When I think of Harrison, New Jersey, I always think of the old store called Two Guys, that got its start as a snack bar in the old RCA building there. Here in this photograph are two guys from Harrison, buddies Bernard J. Doran (1917-1973) and his good friend Stanley, taken after World War II. This church isn’t one of the Harrison ones. It could be the Church of St. Anthony of Padua in nearby East Newark – any help with the name is appreciated. What I love about this picture is Stanley’s arm slung over Bernie’s shoulder, their infectious grins, and the two lads almost hidden behind the car looking on as the photo is taken. The simple and beautiful lines of the brick church draws my eyes up from the muddy ground below. The two friends are dressed for church, yet they wear open galoshes over their shoes.

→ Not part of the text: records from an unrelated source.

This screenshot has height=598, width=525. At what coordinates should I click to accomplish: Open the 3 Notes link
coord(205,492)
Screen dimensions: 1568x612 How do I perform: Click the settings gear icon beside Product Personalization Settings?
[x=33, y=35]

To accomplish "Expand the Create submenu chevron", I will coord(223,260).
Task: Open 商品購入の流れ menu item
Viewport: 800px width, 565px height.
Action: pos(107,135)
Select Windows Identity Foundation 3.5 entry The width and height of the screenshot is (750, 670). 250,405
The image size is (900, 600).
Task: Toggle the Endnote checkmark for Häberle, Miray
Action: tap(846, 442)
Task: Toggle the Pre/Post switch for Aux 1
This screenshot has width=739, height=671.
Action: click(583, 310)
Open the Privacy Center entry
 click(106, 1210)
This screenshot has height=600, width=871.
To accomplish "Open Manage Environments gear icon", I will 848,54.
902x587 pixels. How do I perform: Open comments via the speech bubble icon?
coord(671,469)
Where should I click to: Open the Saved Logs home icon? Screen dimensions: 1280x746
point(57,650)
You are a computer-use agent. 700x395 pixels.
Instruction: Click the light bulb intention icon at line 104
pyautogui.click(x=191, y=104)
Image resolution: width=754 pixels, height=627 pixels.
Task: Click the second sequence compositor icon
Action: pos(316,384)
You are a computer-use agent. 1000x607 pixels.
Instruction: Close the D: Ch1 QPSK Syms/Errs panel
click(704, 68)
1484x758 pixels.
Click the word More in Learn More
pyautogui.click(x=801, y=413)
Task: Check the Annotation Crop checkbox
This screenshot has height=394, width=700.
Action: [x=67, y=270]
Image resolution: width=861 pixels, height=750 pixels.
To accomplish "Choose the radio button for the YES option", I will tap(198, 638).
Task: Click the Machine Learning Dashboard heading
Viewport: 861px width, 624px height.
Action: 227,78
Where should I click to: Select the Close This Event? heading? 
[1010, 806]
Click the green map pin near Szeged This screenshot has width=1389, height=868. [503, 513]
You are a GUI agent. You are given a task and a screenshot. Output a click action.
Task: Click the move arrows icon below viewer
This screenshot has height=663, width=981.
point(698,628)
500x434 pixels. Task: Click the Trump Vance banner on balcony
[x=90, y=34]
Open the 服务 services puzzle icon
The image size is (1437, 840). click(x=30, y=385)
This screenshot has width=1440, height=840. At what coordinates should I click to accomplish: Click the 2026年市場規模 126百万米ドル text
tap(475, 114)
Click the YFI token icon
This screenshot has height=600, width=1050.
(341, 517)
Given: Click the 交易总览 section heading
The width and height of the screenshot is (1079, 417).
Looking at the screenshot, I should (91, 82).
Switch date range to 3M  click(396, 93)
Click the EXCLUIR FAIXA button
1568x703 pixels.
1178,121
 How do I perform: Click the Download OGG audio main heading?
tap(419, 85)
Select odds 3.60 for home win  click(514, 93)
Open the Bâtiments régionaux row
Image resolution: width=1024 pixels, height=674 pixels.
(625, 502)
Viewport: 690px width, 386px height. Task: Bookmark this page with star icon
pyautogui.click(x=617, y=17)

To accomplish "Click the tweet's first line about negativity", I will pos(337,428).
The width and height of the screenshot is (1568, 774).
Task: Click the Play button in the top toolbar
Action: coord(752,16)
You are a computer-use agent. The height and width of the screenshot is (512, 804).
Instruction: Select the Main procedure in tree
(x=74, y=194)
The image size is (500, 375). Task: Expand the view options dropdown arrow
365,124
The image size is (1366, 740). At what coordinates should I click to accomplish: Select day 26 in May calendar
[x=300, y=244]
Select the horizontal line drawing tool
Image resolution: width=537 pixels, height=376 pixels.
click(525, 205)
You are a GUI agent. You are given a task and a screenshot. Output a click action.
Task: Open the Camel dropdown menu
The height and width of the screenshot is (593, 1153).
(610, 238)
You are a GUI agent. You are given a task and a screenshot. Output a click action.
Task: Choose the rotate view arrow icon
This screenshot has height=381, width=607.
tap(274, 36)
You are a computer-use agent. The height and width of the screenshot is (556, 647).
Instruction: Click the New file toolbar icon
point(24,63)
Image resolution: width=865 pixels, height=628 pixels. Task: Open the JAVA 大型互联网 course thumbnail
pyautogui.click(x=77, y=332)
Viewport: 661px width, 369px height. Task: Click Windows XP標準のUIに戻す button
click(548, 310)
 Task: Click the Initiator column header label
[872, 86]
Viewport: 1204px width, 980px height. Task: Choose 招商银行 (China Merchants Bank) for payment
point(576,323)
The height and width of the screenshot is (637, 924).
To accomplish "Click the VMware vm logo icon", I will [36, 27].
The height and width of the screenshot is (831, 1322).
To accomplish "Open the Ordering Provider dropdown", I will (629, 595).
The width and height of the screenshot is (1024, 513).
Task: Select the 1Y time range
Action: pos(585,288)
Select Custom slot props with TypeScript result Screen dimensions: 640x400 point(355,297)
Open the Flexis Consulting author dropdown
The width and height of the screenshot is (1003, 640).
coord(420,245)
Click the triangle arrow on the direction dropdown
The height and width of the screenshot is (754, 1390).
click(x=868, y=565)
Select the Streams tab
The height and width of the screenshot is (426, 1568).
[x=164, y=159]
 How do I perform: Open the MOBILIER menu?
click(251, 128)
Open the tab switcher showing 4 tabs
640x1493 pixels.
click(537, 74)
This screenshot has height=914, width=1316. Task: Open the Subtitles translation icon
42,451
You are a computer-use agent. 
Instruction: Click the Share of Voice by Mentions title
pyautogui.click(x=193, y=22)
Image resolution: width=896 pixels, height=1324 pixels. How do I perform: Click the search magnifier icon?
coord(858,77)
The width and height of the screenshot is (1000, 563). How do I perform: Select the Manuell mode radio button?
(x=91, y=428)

Bernie was one of the quiet Dorans, and he never married, nor had children. He had been named after his father, and also his paternal grandfather. Bernie enlisted in the Army in July 1941 after doing a stint in the Civilian Conservation Corps, and served until October 1945, leaving with the rank of Corporal. The family said Bernie had been jilted by his girlfriend back home, and had received one of those dreadful Dear John letters while serving in the Pacific Theater. Bernie was active in the American Legion, was a steady worker, didn’t make waves, and never gave his heart away again.
After his father died in 1947, the family moved to the Ironbound section of Newark. There, Bernie went to work every day, a pub most evenings – like many of the other folks in his neighborhood – and helped his siblings pay the rent. In the 1960s he was hit by a Newark city bus, the story being told that he was run over by the front and rear tires, but he was patched up in the nearby VA Hospital in East Orange. This was something he never talked about much, and truthfully he never talked much at all. He was a quiet, gentle, and small man – easily overlooked.
Yet, it is these simple family stories that truly do need telling, and photographs help do that for us. They preserve our cherished quiet memories, and remind us to say a prayer, or a simple meditation, for the souls of our dearly departed family.